### Given exercise
Rewrite everything from the line containing "Given: Revoke the release0 access token" down to the end of the entries, changing "access token" to "API key" and leaving all else unchanged. Omit the pictures from your output.

### Data section
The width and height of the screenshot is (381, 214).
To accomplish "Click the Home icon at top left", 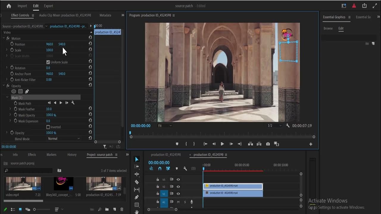I will click(x=9, y=6).
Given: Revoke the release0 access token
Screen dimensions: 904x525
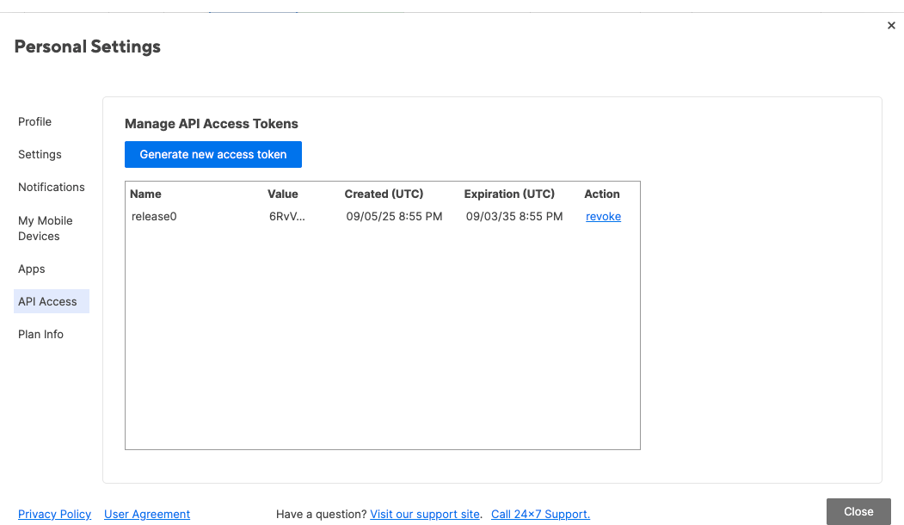Looking at the screenshot, I should 603,216.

### Answer for this exercise
Given: Revoke the release0 API key
Screen dimensions: 904x525
Looking at the screenshot, I should 603,216.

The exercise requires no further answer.